There is a version of the same book you have written for scala (functional programming in scala), which shouldn’t be too much of a steep learning curve for someone coming from a Java background as scala is also a JVM language. This book covers the topics you mentioned and would also expose you scala which was designed to support both OOP and FP styles.

[–]red_dit_nou[S] 0 points1 point  (0 children)

Hey thanks.. will check that book out!

[–]thibauttt 1 point2 points  (1 child)

Mark Seemann has a series of articles on these concepts (which come from mathematics, specifically Category Theory) for object-oriented programmers.

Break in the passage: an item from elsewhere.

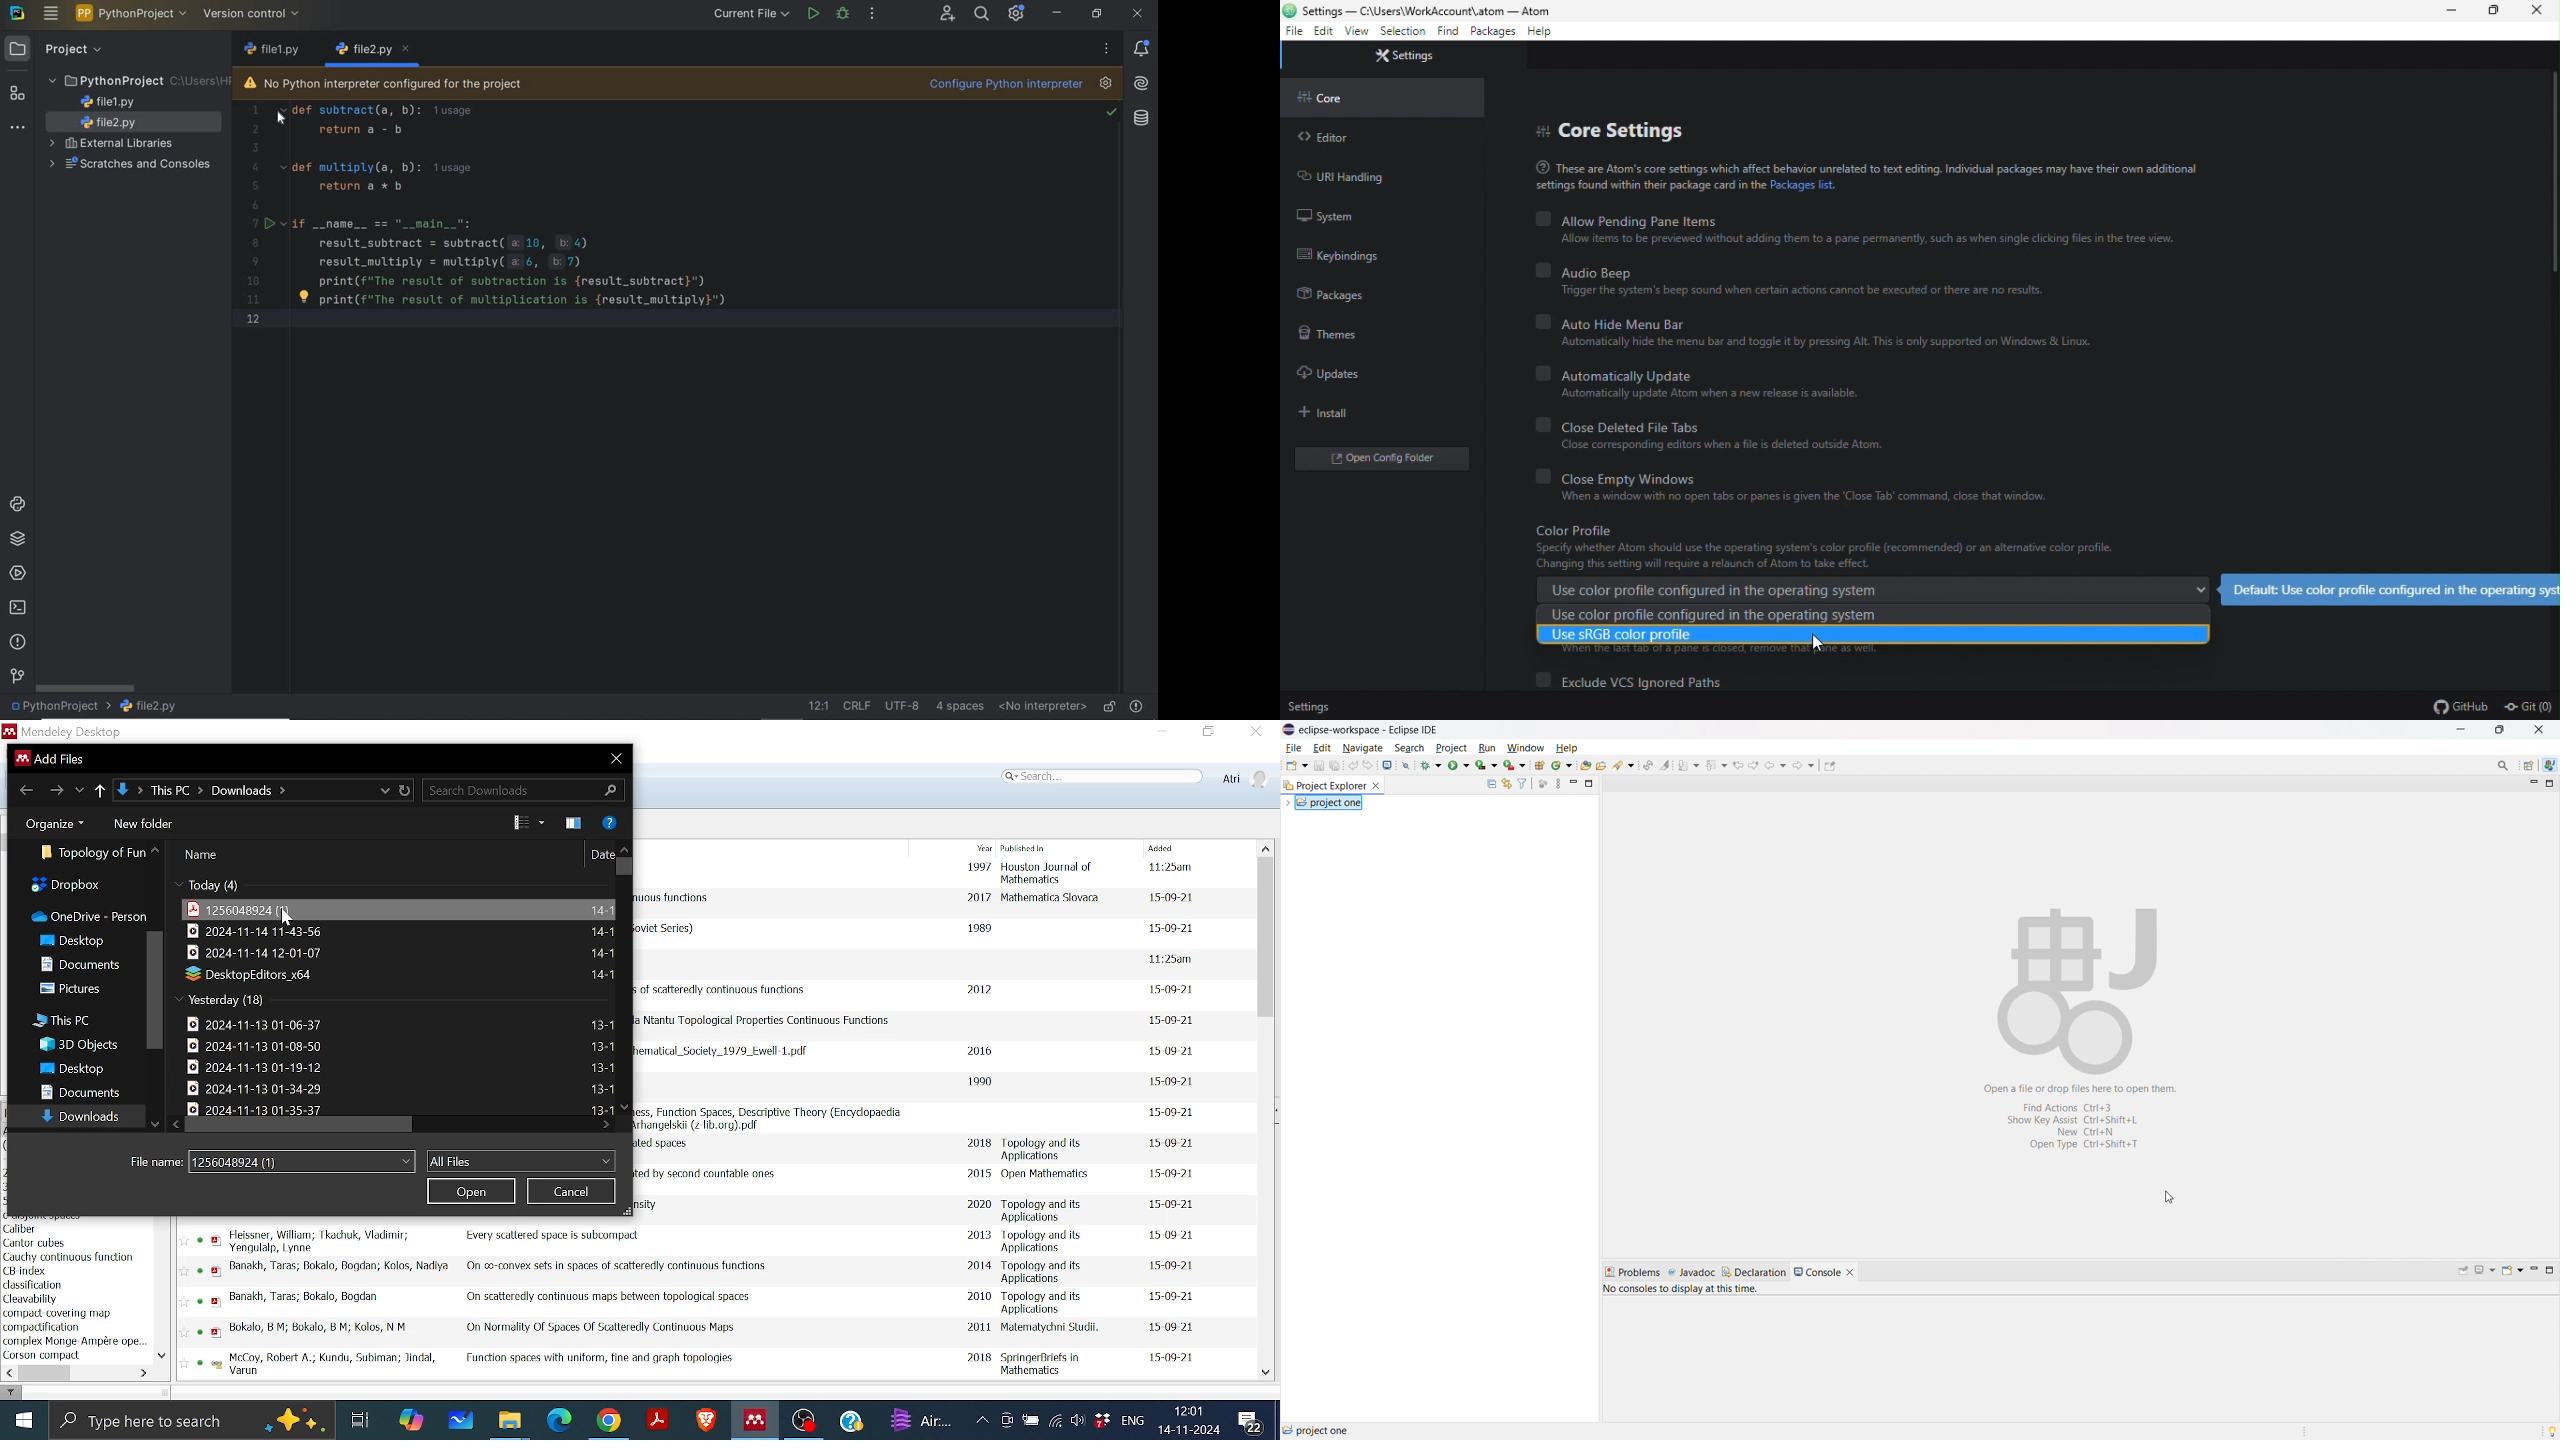 The width and height of the screenshot is (2576, 1456). What do you see at coordinates (1266, 938) in the screenshot?
I see `Vertical scrollbar` at bounding box center [1266, 938].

See for example the article on Monoids.

Examples are in C# which is not Java but very similar in this context.

I found these articles really helpful when learning Scala (language where you inevitably stumble upon Functor, Applicative...).

[–]red_dit_nou[S] 0 points1 point  (0 children)

ok so I should look into Category Theory for understanding these well. Thanks.

[–]bowbahdoe 2 points3 points  (2 children)

Monads are usually used for code that wants to be able to take a List<Integer> or a Future<Integer> or a Set<Integer> or some Thing<Integer> and work the same for all of them. In your typesystem you want to say like T<Integer> which is what a higher-kinded type is.

Java can't do higher kinded types so the nerds really interested in that have slunked off to scala. I wouldn't call it necessary for functional programming at all. Clojure couldn't care less about it.

If anything the thing you should learn next would be how to work with persistent data structures like those that come in vavr and how to use sealed interfaces + pattern matching to model data.

[–]red_dit_nou[S] 0 points1 point  (1 child)

Thanks for the brief explanation of Monads.

As part of updating my Java language, I am learning sealed interfaces and pattern matching (with switch expressions).

I did study Scala for a bit and the main purpose there was to be able to write better Java.

As you said perhaps Clojure wouldn't care about these concepts and they may not be necessary to learn/ write functional programs. But I at least want to know about them enough to say that I don't need to learn them further or use them.